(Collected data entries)
⟨
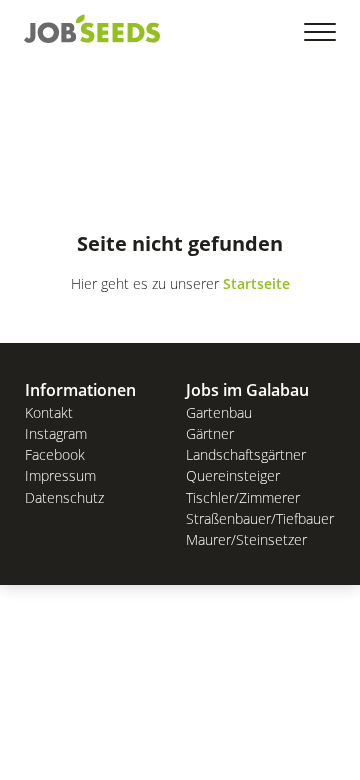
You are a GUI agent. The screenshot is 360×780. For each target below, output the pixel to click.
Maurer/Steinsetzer (246, 539)
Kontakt (49, 412)
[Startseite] (92, 28)
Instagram (56, 433)
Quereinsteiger (233, 475)
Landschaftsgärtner (246, 454)
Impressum (60, 475)
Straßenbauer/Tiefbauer (260, 518)
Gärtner (210, 433)
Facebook (55, 454)
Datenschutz (64, 497)
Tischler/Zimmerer (243, 497)
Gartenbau (219, 412)
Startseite (256, 283)
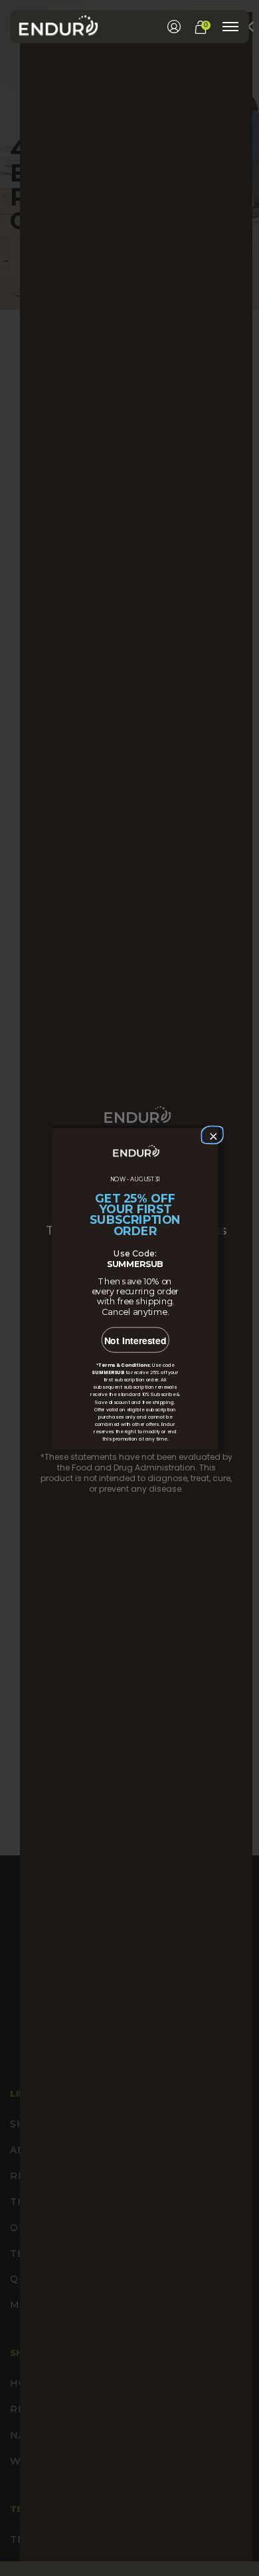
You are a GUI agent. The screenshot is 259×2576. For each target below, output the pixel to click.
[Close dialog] (211, 1134)
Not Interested (135, 1340)
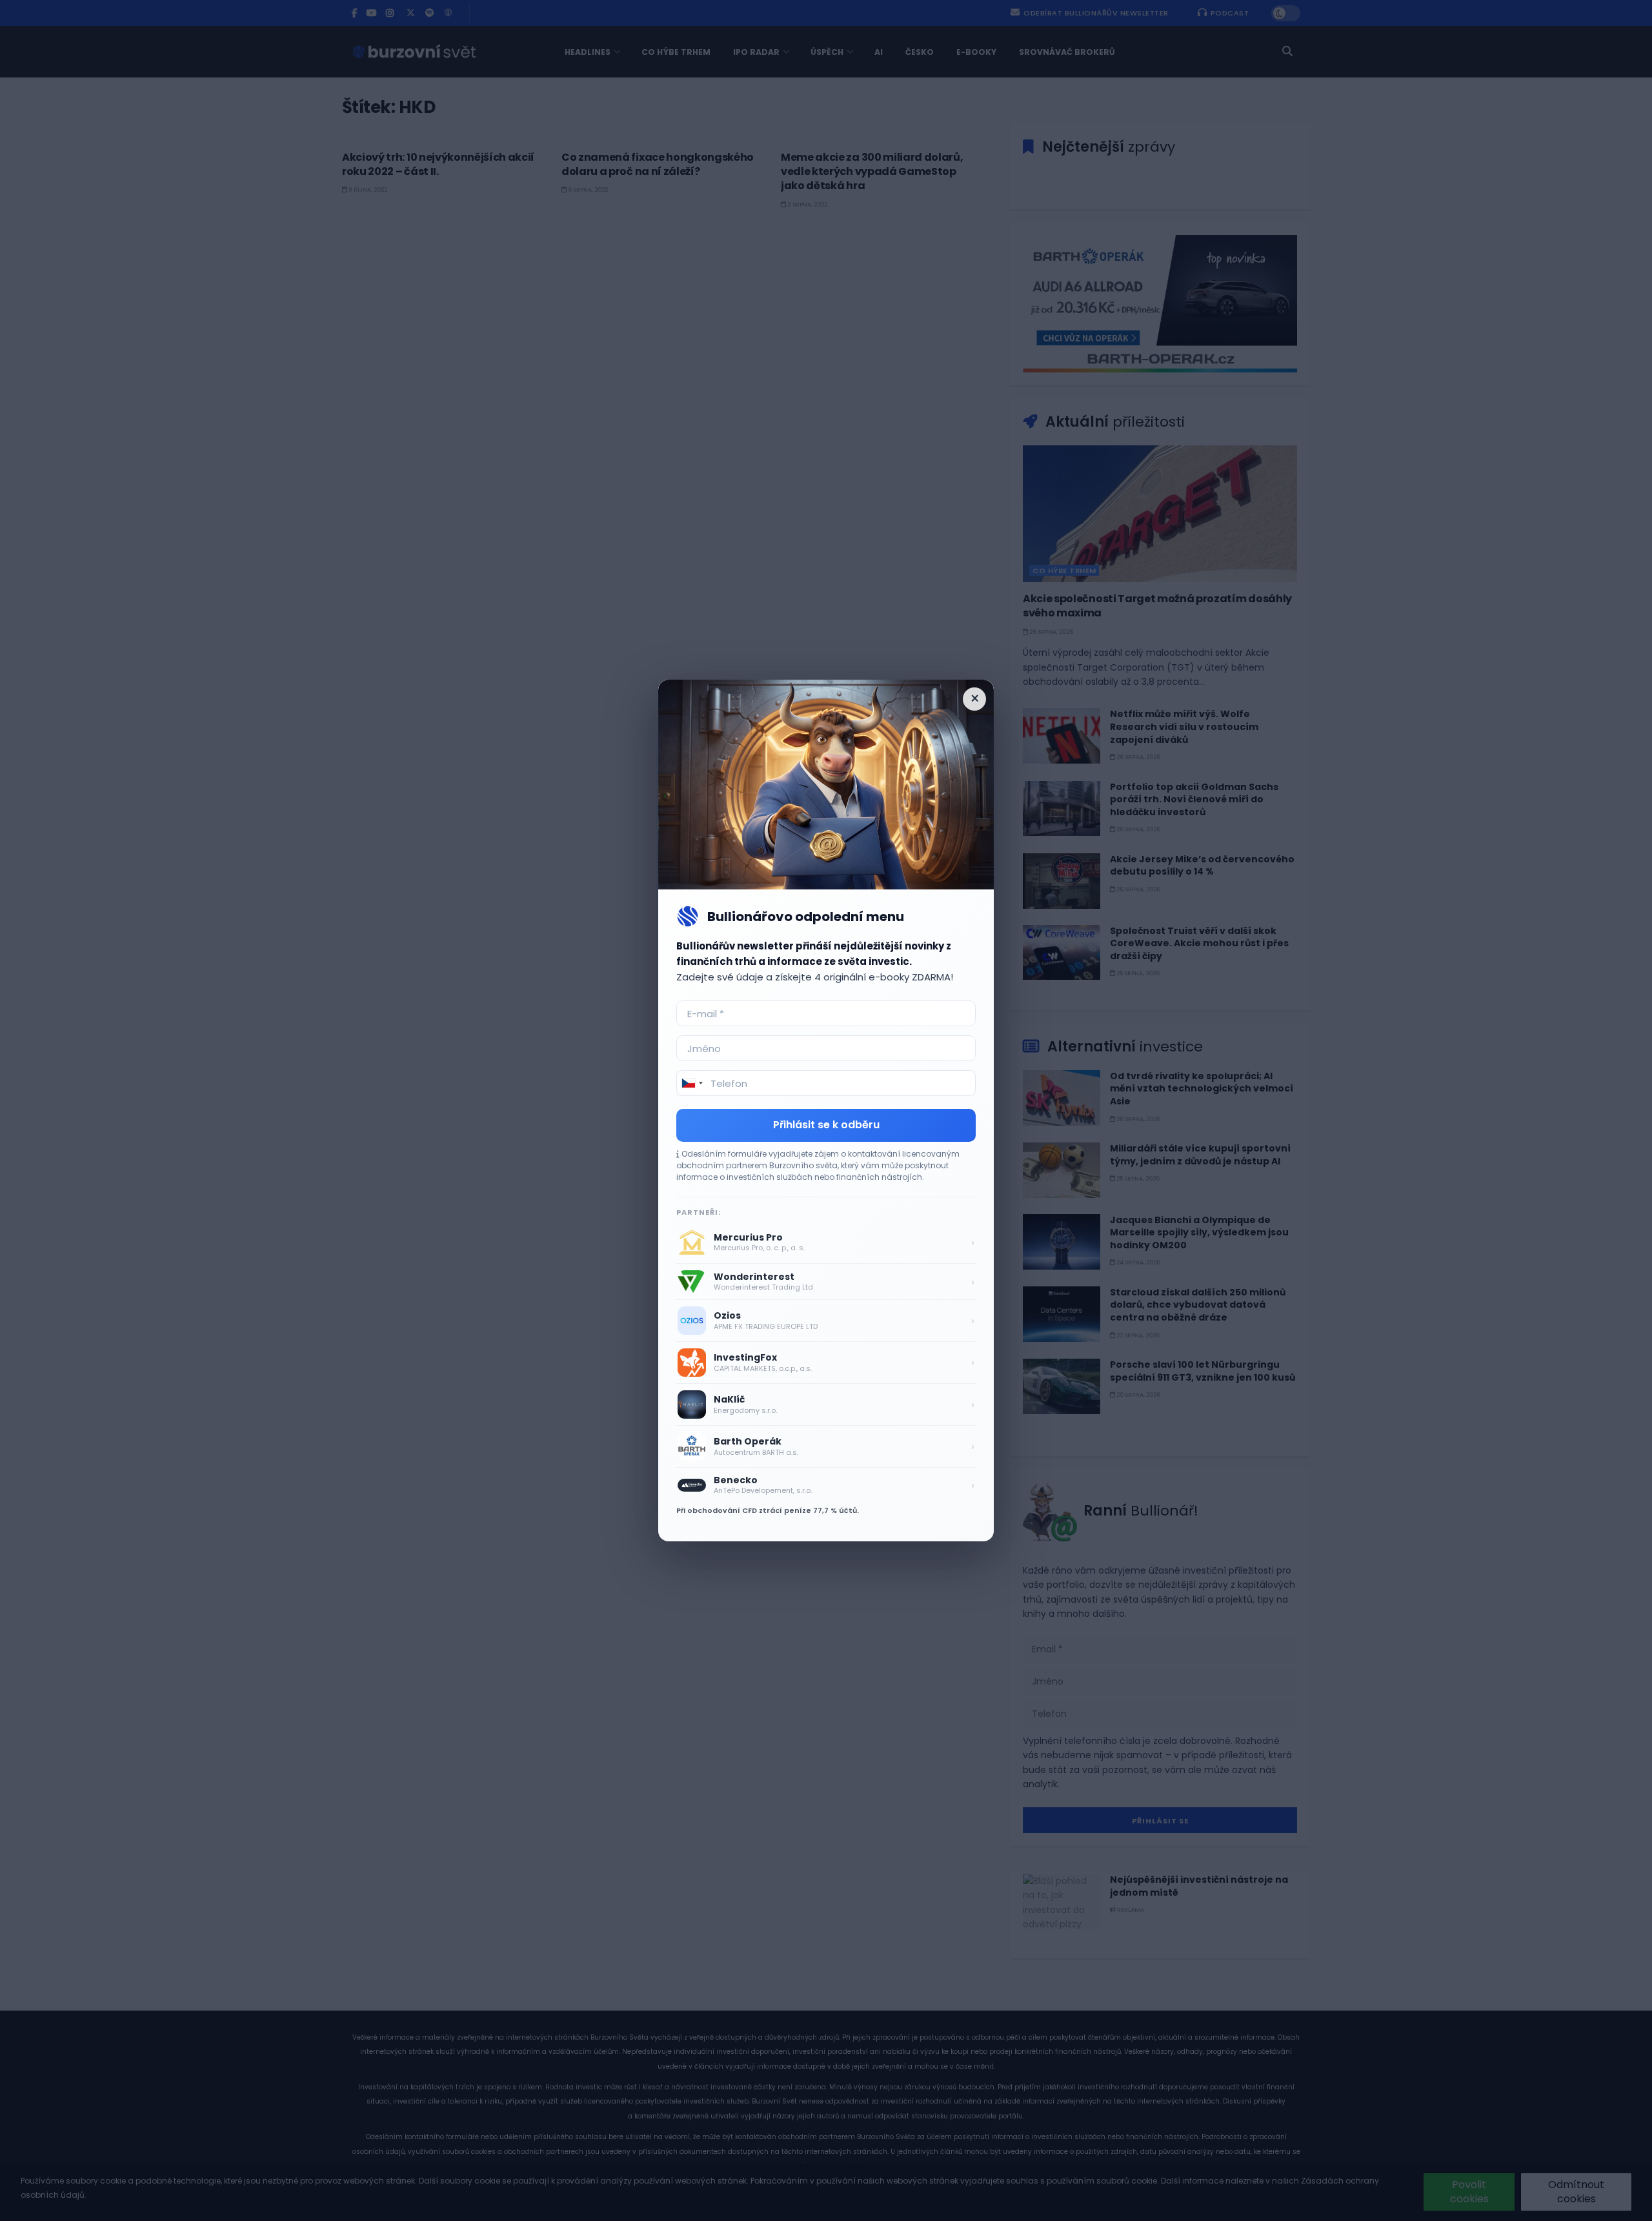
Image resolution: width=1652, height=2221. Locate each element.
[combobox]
⟩
* Work instructions: Within the records, in how many lines does the string "below" occur? Give the number and no other text.

* Answer to the exercise: 2